Gaussian processes are a flexible tool for non-parametric analysis with uncertainty. The GPy software was started in Sheffield to provide a easy to use interface to GPs. One which allowed the user to focus on the modelling rather than the mathematics.

Figure: GPy is a BSD licensed software code base for implementing Gaussian process models in Python. It is designed for teaching and modelling. We welcome contributions which can be made through the GitHub repository https://github.com/SheffieldML/GPy

GPy is a BSD licensed software code base for implementing Gaussian process models in python. This allows GPs to be combined with a wide variety of software libraries.

The software itself is available on GitHub and the team welcomes contributions.
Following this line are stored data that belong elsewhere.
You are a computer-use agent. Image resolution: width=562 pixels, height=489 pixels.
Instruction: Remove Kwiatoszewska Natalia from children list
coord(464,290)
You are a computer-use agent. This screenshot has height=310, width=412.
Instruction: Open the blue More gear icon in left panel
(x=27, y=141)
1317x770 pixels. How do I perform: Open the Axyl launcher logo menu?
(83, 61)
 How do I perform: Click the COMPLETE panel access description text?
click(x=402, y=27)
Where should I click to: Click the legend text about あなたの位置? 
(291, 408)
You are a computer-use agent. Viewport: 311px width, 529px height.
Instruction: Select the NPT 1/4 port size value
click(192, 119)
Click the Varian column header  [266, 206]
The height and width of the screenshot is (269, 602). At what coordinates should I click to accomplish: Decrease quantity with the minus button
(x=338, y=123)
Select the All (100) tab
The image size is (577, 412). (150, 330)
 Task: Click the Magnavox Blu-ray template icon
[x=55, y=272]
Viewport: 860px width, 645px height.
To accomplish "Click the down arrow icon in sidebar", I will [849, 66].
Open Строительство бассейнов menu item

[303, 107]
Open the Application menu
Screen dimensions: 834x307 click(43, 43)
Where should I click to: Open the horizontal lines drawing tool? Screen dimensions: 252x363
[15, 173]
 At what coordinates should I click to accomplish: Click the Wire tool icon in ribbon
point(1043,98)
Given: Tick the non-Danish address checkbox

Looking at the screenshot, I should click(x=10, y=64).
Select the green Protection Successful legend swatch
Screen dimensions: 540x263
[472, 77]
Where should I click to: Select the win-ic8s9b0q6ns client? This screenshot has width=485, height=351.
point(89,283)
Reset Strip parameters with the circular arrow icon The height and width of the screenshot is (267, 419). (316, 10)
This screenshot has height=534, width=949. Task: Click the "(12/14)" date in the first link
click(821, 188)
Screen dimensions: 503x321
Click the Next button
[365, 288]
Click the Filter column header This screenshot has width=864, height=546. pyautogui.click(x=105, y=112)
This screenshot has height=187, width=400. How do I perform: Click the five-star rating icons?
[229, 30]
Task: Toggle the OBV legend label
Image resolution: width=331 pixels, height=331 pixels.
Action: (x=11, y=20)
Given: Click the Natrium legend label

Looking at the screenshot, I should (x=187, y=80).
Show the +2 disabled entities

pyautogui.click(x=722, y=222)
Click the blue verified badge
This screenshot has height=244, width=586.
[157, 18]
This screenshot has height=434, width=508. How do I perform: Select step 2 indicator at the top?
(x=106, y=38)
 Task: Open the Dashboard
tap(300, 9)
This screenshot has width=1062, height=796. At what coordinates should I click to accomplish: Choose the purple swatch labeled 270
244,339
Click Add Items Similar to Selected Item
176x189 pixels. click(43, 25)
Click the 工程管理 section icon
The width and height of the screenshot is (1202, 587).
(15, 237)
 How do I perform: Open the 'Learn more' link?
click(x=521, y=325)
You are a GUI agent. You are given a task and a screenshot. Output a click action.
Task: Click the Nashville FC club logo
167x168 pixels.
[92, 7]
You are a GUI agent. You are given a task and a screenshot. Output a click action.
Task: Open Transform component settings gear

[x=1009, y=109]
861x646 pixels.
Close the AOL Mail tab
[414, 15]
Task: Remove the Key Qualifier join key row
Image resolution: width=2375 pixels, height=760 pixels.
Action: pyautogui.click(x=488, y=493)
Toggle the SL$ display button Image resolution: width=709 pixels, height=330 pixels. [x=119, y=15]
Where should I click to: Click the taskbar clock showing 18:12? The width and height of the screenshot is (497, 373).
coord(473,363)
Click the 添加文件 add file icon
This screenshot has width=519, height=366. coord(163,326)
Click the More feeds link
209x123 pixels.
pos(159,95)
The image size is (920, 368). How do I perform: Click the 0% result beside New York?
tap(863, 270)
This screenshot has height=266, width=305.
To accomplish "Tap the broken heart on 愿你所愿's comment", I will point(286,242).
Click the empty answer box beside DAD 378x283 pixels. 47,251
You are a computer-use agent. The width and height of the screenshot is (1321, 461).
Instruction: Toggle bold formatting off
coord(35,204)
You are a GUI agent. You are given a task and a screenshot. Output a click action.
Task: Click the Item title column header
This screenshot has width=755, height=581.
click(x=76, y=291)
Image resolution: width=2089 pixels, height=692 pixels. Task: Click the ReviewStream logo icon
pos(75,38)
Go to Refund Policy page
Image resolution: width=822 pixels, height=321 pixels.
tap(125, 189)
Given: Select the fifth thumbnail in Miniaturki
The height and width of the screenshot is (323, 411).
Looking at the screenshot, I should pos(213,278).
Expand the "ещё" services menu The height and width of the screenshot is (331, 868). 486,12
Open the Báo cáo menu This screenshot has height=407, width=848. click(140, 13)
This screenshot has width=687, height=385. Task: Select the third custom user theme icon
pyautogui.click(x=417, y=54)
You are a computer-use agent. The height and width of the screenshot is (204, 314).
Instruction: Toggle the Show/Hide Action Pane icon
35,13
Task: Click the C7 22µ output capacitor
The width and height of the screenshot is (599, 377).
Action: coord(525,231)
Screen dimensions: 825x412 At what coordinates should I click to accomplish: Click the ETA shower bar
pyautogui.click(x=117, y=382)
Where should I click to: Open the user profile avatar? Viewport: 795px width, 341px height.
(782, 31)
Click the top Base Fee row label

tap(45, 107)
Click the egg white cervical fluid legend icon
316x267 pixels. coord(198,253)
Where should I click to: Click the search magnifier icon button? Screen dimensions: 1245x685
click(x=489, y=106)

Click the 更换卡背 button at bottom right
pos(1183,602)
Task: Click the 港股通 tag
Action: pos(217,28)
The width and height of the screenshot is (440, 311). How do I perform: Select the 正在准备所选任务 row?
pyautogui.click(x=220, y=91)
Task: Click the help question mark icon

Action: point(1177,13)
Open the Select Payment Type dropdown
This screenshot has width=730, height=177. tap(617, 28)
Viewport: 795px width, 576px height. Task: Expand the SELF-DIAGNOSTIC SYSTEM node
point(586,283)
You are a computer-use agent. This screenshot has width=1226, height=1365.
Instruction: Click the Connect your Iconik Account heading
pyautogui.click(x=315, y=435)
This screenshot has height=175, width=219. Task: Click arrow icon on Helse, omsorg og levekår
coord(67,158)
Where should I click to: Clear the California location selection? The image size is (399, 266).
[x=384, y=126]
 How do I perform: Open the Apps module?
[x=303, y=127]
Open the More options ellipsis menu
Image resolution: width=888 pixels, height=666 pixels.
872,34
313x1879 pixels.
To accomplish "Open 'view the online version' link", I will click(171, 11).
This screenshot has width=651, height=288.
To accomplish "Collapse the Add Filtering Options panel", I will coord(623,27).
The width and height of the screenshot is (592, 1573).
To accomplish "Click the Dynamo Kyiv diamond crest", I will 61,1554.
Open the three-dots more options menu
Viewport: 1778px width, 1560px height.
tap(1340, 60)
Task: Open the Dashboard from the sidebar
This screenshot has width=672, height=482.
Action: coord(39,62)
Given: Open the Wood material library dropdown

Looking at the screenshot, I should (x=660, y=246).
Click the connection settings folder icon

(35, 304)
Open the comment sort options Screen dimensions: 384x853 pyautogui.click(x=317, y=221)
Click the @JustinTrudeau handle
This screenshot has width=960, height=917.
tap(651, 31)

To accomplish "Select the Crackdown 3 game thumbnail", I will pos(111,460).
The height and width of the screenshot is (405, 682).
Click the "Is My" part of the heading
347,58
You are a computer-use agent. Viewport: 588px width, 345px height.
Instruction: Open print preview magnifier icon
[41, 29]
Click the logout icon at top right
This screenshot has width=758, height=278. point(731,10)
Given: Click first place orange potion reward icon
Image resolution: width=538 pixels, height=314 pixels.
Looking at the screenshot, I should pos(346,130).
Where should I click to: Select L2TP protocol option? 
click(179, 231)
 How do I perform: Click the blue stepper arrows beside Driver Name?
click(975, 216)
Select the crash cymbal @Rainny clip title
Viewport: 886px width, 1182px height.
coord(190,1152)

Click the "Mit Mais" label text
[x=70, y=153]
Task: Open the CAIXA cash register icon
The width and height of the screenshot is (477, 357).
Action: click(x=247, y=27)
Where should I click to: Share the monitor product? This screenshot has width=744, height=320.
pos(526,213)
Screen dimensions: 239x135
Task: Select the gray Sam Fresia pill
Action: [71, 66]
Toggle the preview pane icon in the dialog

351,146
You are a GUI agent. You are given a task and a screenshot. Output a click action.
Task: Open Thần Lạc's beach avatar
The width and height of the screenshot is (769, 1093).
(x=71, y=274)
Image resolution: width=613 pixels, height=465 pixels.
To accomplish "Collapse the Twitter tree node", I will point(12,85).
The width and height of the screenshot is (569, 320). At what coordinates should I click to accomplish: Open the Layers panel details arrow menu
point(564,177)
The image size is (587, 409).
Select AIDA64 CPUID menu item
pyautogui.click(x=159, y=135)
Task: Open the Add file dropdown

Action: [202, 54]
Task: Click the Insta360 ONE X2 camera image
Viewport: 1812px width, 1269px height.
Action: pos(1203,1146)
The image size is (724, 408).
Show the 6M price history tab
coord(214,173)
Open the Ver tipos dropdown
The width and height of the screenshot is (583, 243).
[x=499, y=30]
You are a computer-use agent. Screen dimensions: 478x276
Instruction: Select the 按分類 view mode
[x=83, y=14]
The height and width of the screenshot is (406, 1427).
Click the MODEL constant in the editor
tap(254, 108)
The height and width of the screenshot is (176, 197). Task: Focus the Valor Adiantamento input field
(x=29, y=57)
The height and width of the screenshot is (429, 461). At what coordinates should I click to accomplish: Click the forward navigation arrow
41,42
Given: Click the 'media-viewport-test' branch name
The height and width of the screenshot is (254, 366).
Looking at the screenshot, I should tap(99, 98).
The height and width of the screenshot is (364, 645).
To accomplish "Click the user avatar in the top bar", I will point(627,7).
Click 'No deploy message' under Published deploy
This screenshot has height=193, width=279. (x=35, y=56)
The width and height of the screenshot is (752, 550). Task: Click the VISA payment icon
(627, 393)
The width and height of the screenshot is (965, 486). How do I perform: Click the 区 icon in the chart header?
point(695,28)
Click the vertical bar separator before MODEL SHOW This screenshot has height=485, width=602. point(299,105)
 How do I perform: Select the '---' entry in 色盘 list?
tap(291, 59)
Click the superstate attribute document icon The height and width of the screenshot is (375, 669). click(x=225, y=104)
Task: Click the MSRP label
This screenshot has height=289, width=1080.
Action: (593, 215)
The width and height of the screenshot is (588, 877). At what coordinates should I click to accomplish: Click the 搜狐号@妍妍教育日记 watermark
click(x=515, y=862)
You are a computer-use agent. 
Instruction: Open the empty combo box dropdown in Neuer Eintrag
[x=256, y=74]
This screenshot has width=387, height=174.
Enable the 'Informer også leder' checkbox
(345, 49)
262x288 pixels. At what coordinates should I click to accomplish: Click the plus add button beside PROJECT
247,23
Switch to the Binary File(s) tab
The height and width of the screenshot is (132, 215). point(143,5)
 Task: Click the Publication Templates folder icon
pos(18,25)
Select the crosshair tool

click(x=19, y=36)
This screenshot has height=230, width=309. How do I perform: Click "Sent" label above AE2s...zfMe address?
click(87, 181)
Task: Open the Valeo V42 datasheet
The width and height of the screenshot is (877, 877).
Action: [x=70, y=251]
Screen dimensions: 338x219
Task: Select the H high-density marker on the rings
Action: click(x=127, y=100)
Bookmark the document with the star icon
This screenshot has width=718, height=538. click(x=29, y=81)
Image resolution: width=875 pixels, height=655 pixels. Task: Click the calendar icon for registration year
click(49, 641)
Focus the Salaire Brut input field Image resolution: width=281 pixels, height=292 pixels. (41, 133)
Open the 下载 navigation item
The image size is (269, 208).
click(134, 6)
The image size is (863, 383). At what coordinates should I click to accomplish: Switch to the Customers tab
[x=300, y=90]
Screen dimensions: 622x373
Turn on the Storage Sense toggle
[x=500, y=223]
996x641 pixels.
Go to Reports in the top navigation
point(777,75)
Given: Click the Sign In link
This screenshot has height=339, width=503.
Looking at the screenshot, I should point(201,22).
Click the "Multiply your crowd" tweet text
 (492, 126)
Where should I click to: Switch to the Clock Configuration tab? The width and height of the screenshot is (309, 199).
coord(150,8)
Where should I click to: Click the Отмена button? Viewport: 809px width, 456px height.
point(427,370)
The aim for GPy is to be a probabilistic-style programming language, i.e., you specify the model rather than the algorithm. As well as a large range of covariance functions the software allows for non-Gaussian likelihoods, multivariate outputs, dimensionality reduction and approximations for larger data sets.

The documentation for GPy can be found here.

Non Gaussian Likelihoods

[edit]

[Gaussian processes model functions. If our observation is a corrupted version of this function and the corruption process is also Gaussian, it is trivial to account for this. However, there are many circumstances where our observation may be non Gaussian. In these cases we need to turn to approximate inference techniques. As a simple illustration, we’ll use a dataset of binary observations of the language that is spoken in different regions of East-Timor. First we will load the data and a couple of libraries to visualize it.}

from matplotlib.patches import Polygon
from matplotlib.collections import PatchCollection
import cPickle as pickle
import urllib
urllib.urlretrieve('http://staffwww.dcs.sheffield.ac.uk/people/M.Zwiessele/gpss/lab2/EastTimor.pickle', 'EastTimor2.pickle')
# Load the data
with open("./EastTimor2.pickle","rb") as f:
    X,y,polygons = pickle.load(f)

Now we will create a map of East Timor and, using GPy, plot the data on top of it. A classification model can be defined in a similar way to the regression model, but now using GPy.models.GPClassification. However, once we’ve define the model, we also need to update the approximation to the likelihood. This runs the Expectation propagation updates.

import GPy
#Define the model
kern = GPy.kern.RBF(2)
m = GPy.models.GPClassification(X,y, kernel=kern)
print(m)

The decision boundary should be quite poor! However we haven’t optimized the model. Try the following:

m.optimize()
print(m)

The optimization is based on the likelihood approximation that was made after we constructed the model. However, because we’ve now changed the model parameters the quality of that approximation has now probably deteriorated. To improve the model we should iterate between updating the Expectation propagation approximation and optimizing the model parameters.

Olympic Marathon Data

[edit]
  • Gold medal times for Olympic Marathon since 1896.
  • Marathons before 1924 didn’t have a standardized distance.
  • Present results using pace per km.
  • In 1904 Marathon was badly organized leading to very slow times.
Image from Wikimedia Commons http://bit.ly/16kMKHQ

The first thing we will do is load a standard data set for regression modelling. The data consists of the pace of Olympic Gold Medal Marathon winners for the Olympics from 1896 to present. Let’s load in the data and plot.

%pip install pods
import numpy as np
import pods
data = pods.datasets.olympic_marathon_men()
x = data['X']
y = data['Y']

offset = y.mean()
scale = np.sqrt(y.var())
yhat = (y - offset)/scale

Figure: Olympic marathon pace times since 1896.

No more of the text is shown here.